Yihaaaaaaa, Dalton Télégramme, le groupe belge qui met l’eau de feu à la bouche

La caravane passe et Dalton Telegramme chante toujours plus. On en veut pour preuve le premier album, Sous la fourrure, de ce groupe qui sévit depuis quelques années déjà et n’a cessé de s’affirmer au fil du temps. Le goupil sur la pochette nous invite à deux pas des machines à sous, mais avec ces quatre brigands liégeois (Quentin Maquet, Olivier Cox, Rémi Rotsaert et Bernard Thoorens), on n’est pourtant pas volés!

Liège, été 2016, la poussière vole, il fait chaud, il faut lourd. On imagine les saloons du Carré abreuvés les rares mexicains (ou peut-être sont-ce des portugais enivrés de victoire?) de bière au cactus. Puis, de l’ombre à la lumière dans une rue surgit, les yeux ombragés par de larges chapeaux et les guitares (mandolines, banjos, également) en avant comme autant de colts intrépides, le groupe redoutable. On s’attend à les entendre mâchonner quelques chansons comme des cowboys éreintés. Mais non, la voix est perceptibles et ces cowboys bien belges savent chanter et bien chanter.

Vus et appréciés il y a deux ans à l’IncRock (ce jour-là, pour permettre à Jali de commencer son concert, le groupe avait terminé son concert au coeur du public, façon unplugged et héroïque), on avait pris les Dalton Télégramme pour de joyeux drilles tant leur énergie positive et leur sens de la générosité tout autant barrée qu’elle soit. Puis les EP se sont succédé, l’album est pari, et on a commencé à se dire que bien plus que des trublions, le groupe avait aussi un grand potentiel artistique et une réelle proposition. Ils ont pris le temps pour finaliser leurs chansons et ça se sent, ça s’entend.

Dans les contrées du western musical à la belge (qu’on a vu les trop rares Balimurphy parcourir avant eux), Dalton Télégramme émerge grâce à des mélodies travaillées et accrocheuses nous emmenant au far west mais en évitant les clichés du genre. C’est trépidant, vachement bien arrangé et diversifié entre quelques airs jazzy (l’excellent Dizzy qui referme l’album) et un folk méchamment senti. Les hobos de l’Amérique n’ont qu’à bien se tenir.

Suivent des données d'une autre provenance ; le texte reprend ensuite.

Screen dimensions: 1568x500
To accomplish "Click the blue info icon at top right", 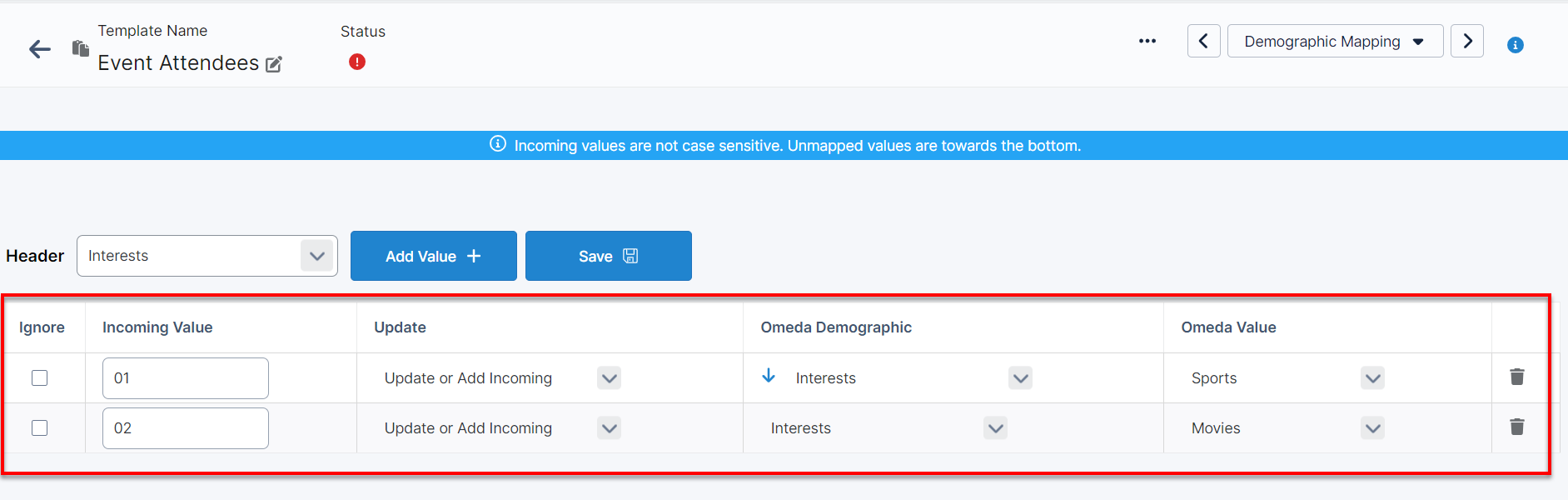I will point(1516,45).
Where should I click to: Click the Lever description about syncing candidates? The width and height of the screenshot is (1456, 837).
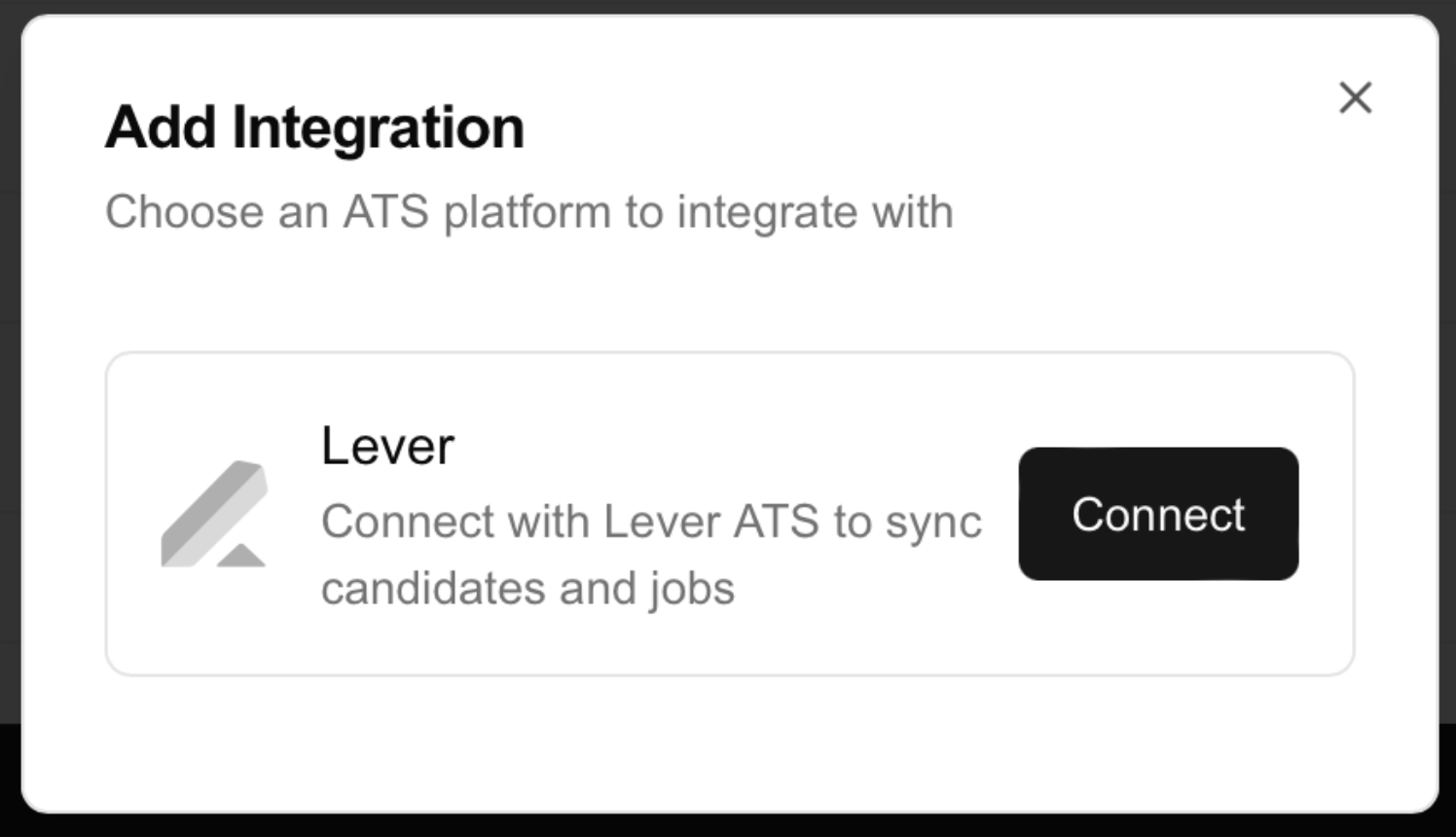[651, 555]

Mais ce n’est pas tout, car évitant l’Anglais, Dalton Télégramme nous chante en français ses histoires de serveuses japonaises, de surfeur mort, de Dizzy (plus dust que star) ou de cowboys de grands chemins. Et dans la langue de Lucky Luke plutôt que d’Eastwood, tout cela est loin de donner mal, que du contraire. On y saisit toute la joyeuse fantaisie, la poésie et la finesse d’écriture des gaillards. Évidemment que c’est l’idéal. Sous la fourrure, il y a un vrai trésor et ces cowboys bien belges sont moins solitaires que jamais.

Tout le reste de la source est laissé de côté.